A apresentadora Fernanda Keulla, 39 anos revelou na segunda-feira (7) o diagnóstico de Síndrome de Sjögren, uma doença autoimune. Através do Instagram, a ex-BBB desabafou sobre críticas e cobranças, apesar do cansaço intenso e das dores frequentes.
— Eu demorei muito tempo para entender que estar doente todos os dias, toda semana, não era normal — disse ela.

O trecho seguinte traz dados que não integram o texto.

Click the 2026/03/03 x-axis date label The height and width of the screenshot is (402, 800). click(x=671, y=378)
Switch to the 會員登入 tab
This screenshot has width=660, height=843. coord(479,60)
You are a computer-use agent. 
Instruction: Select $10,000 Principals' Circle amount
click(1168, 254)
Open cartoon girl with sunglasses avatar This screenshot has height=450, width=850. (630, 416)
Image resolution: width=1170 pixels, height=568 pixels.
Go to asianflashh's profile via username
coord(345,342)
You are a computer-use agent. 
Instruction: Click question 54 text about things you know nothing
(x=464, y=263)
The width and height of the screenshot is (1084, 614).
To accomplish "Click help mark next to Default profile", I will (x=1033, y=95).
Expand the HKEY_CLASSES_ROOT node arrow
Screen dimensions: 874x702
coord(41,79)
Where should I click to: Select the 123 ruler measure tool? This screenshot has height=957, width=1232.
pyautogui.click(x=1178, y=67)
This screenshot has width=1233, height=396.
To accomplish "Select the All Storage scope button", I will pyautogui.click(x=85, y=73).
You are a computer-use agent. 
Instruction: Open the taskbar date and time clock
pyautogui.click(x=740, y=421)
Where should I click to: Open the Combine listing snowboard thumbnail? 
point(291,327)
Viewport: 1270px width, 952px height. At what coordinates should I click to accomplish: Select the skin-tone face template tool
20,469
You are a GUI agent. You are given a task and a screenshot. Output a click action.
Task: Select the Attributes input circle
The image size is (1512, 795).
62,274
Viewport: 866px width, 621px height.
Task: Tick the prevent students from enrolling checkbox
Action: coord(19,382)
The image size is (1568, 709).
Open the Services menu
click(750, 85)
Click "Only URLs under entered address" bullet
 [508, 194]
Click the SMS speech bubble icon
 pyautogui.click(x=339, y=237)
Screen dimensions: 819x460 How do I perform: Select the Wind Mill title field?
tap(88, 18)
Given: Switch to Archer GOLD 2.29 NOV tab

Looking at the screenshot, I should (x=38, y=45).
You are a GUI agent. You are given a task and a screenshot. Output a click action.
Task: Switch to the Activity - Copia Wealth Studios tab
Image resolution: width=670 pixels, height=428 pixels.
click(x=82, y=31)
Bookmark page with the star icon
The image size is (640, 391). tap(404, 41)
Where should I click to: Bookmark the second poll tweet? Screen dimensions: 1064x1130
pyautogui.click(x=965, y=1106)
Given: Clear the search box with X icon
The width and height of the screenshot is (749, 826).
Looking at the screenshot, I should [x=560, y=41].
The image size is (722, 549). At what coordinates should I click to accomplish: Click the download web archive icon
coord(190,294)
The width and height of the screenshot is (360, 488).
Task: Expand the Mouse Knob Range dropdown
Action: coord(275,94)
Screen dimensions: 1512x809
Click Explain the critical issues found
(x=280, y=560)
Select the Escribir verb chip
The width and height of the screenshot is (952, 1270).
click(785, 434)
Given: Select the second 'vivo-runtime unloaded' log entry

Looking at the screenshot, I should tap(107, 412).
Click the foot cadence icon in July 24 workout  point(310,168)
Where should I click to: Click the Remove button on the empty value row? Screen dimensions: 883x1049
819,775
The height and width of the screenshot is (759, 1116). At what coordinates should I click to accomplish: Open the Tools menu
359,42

O cansaço e a fadiga extrema faziam com que Fernanda cobrasse a si mesma, e mencionou a percepção das pessoas ao seu redor a respeito.
— E cada vez que eu ficava doente, as pessoas falavam assim: "pelo amor de Deus, vá se benzer", "todo dia você tá com uma coisa", "é psicológico, você tá estressada" — desabafou.
A cobrança também vinha dos familiares, que acusavam a apresentadora de não terminar nenhuma das coisas que começava. Fernanda conseguiu chegar ao diagnóstico após um exame de sangue alterado, que a levou a buscar um reumatologista.
O que é Síndrome de Sjögren?
De acordo com a Sociedade Brasileira de Reumatologia (SBR), a Síndrome de Sjögren é uma doença autoimune que se caracteriza pela manifestação de secura ocular e na boca, associadas à presença de anticorpos ou sinais de inflamação glandular.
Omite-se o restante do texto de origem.